Personal details
- Born: 11 December 1915 Kondajji
- Died: 14 November 1982 (aged 66) Bangalore

= Kondajji Basappa =

Indian politician

Kondajji Basappa (born 12 November 1915, Kondajji, Davanagere, Karnataka, India; died 14 November 1982, Bangalore, India) was an Indian politician who was the Member of Parliament in the Lok Sabha for Davanagere, Karnataka and a leader in the Karnataka Scouts and Guides movement.

==Biography==
Kondajji Basappa was a graduate in science from Bangalore University and did his LL.B from Pune University. He took an active role in promotion of Scout and Guide Movement in Karnataka. Basappa entered into politics in the year 1962 by becoming MLA from Davangere and elected twice as a Member of Parliament in 1971 and 1977.
He served as the Union Deputy Minister for Health and Family Planning

Basappa worked as Assistant District Commissioner, District Commissioner of Chitradurga, Assistant State Commissioner of Chitradurga Division and State Secretary before he became State Chief Commissioner.
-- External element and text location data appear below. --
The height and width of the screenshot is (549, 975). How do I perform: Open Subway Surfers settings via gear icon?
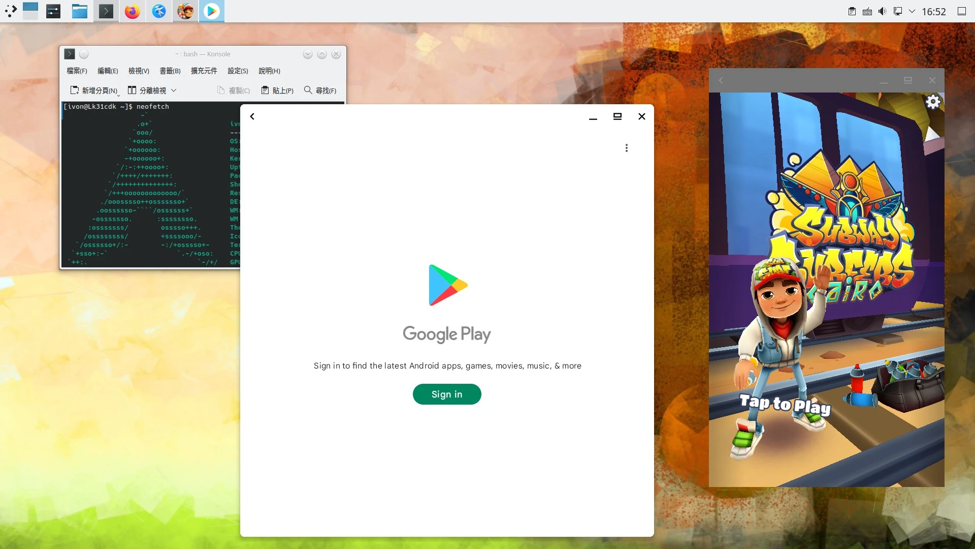point(932,101)
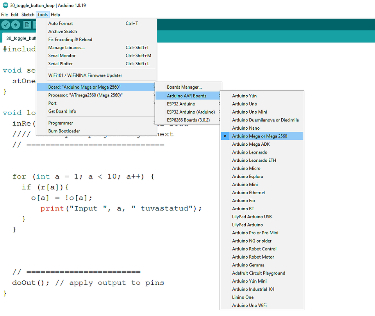Switch to the 30_toggle_button_loop sketch tab
The height and width of the screenshot is (316, 375).
click(20, 38)
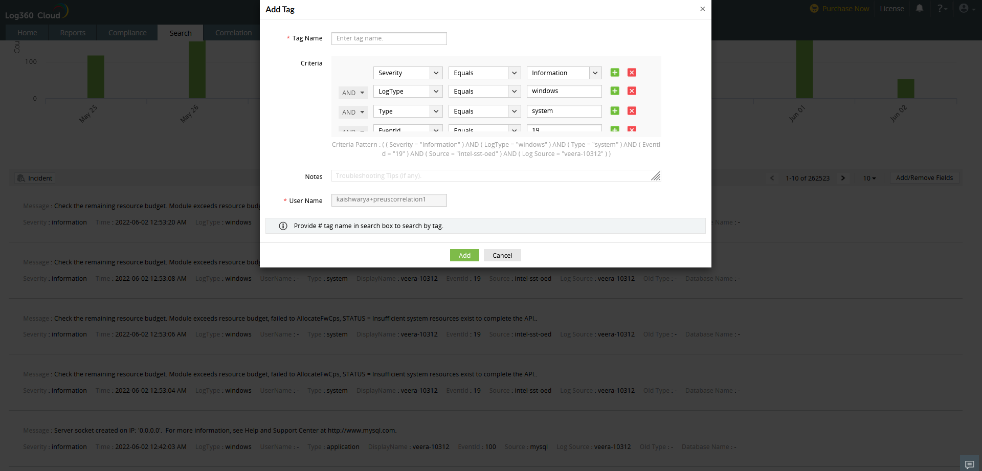Remove the LogType criteria row

tap(632, 91)
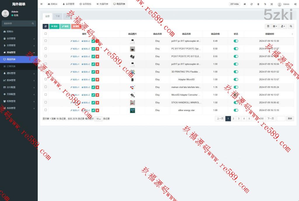Expand 会员管理 in the sidebar
This screenshot has width=299, height=201.
coord(19,38)
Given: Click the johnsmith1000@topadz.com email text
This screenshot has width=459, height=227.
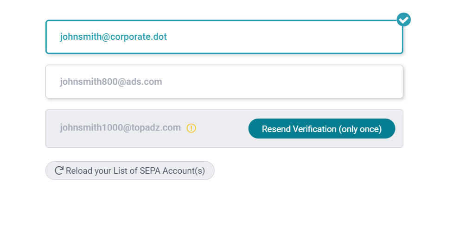Looking at the screenshot, I should tap(120, 128).
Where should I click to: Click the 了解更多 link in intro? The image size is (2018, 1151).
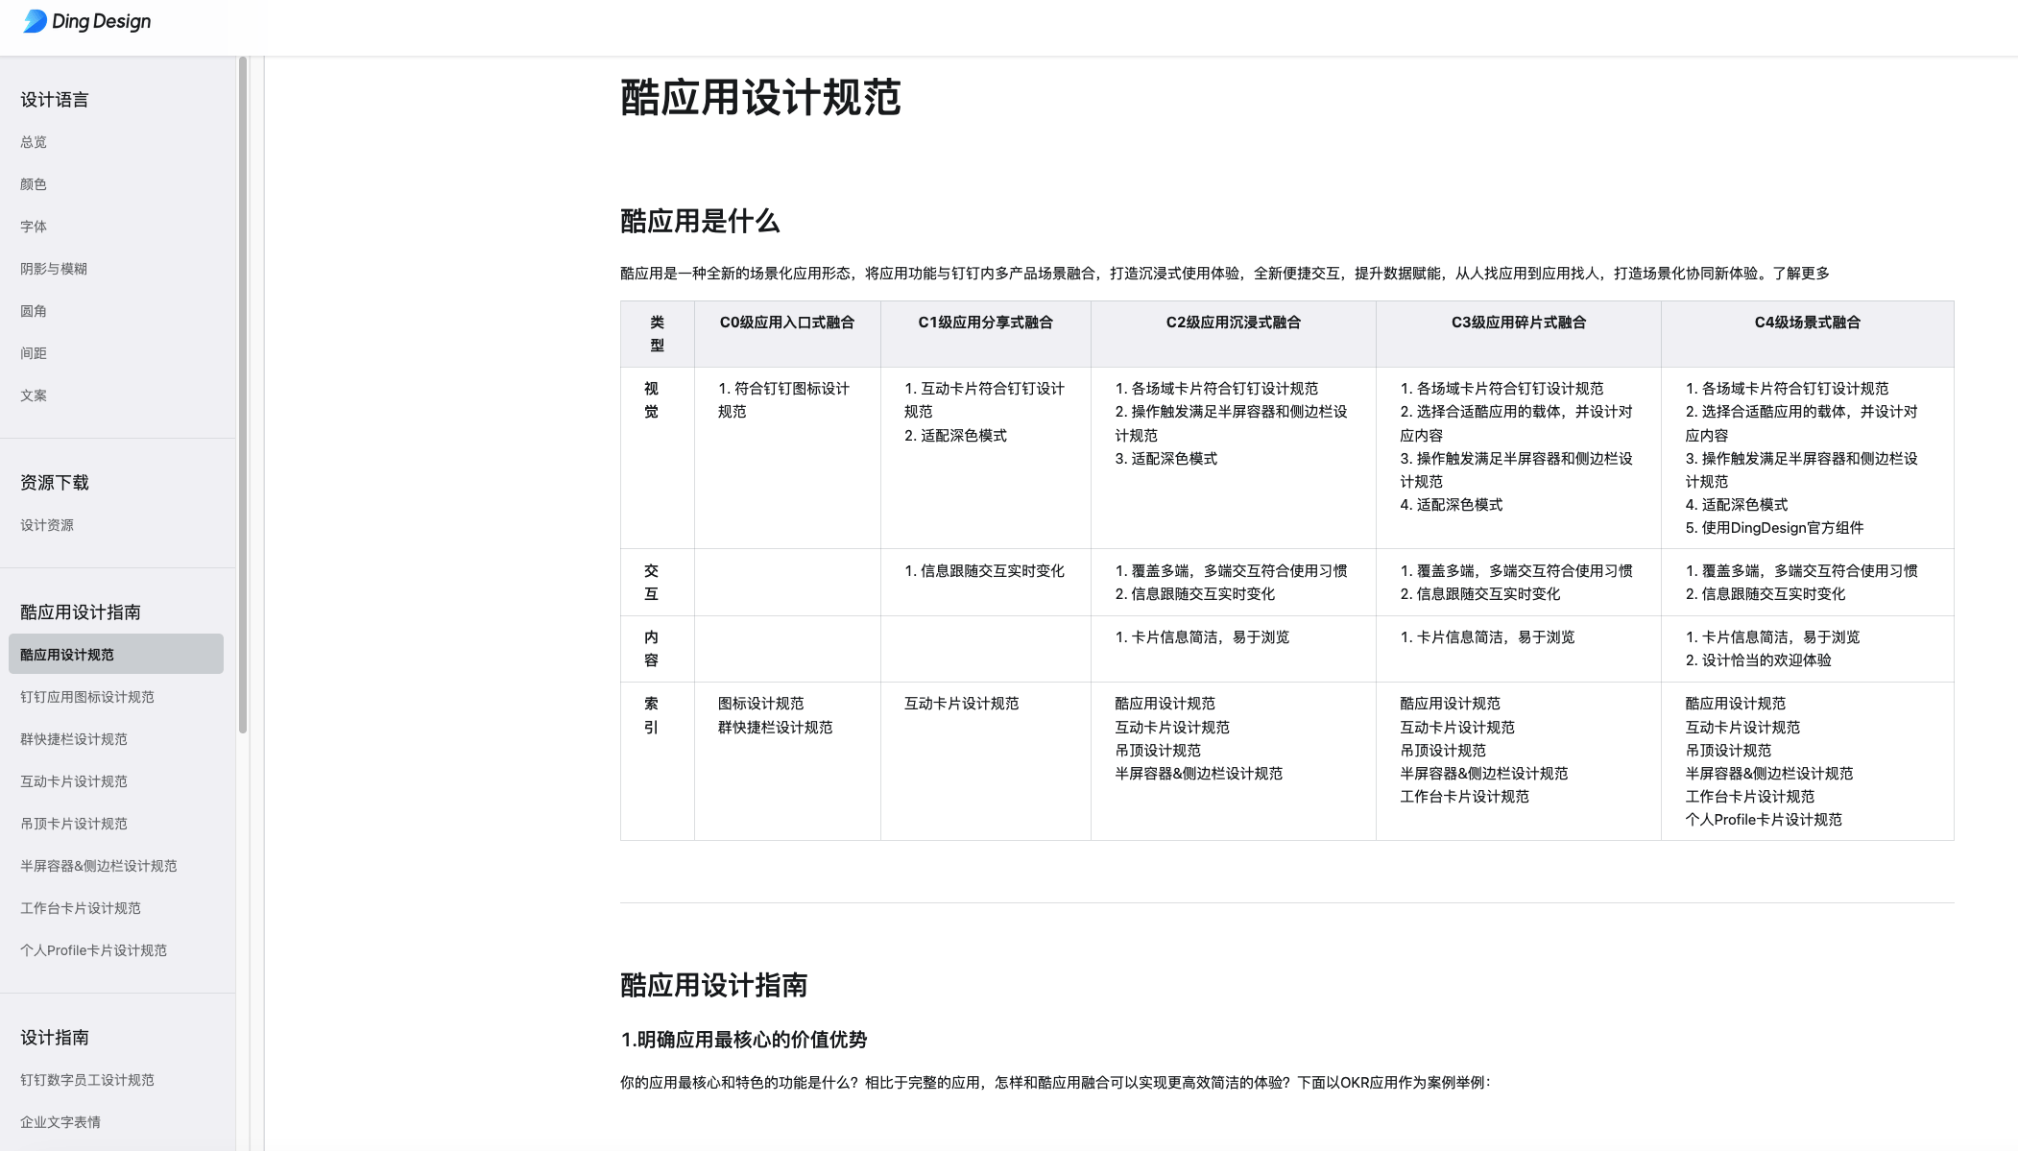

He held this post for the longest period from 1964 till he died in November 1982.

==Career highlights==
 1942 : Assistant District Commissioner (Scouts) Davanagere
 1946 : President, District Board, Chitradurga
 1948 : Received Gold Medal for Public Service from the Maharaja of Mysore
 1950-1960: Member, Syndicate of the University of Mysore, District Commissioner (Scouts), Chitradurga
 1951 : Indian Representative, 7th World Scout Jamborre at Bad Ischl and World Scout Conference in Austria.
 1955 : Assistant State Commissioner (Scouts), Chitradurga Division
 1962 : Elected to the Mysore Legislative Assemble from Davanagere; Deputy Minister for Co-operation, Information and Excise, Mysore
 1962 : Headquarters Commissioner for Public relations, Bharat Scouts and Guides
 1962-1967: Chairman, State Handloom Advisory Board, State Warehousing corporation
 1963 : State Secretary, Bharat Scouts and Guides
 1964-1982: State Chief Commissioner, 1982 Bharat Scouts and Guides, Karnataka
 1967 : Re-elected to the Mysore Legislative Assembly from Davanagere
 1968 : Awarded the Silver Elephant of the Bharat Scouts and Guides in recognition for his distinguished services to the movement
 1968-1971: Member, Board of Regents University of Agricultural Sciences, Bangalore
 1969 : Secretary, Mysore Pradesh Congress Committee
 1971 : Elected as Member of Parliament (Lok Sabha) from Chitradurga
 1971 : Establishment & Development of Scout and Guide Campus at Kondajji Village
 1972-1974: Union Deputy Minister for Health and Family Planning
 1973 : Indian Delegate to the World Scout Conference at Nairobi
 1974 : Leader of the Indian Team in the International Conference on Family Planning at Manila, Visited Thailand and Hong Kong
 1976 : Donated Rs 1 lakh for the cause of scout and guide movement in Karnataka
 1976 : Founder President of "Jaladarshini jananapeeta" a residential multipurpose Educational Institution, Kondajji Village.
 1977 : Re-elected to the Parliament from Davanagere Davangere (Lok Sabha constituency)
 1982 : Rajyotsava award for the meritorious services rendered to Scouts and Guides movement
 1982 : Died in Bangalore on 14 November.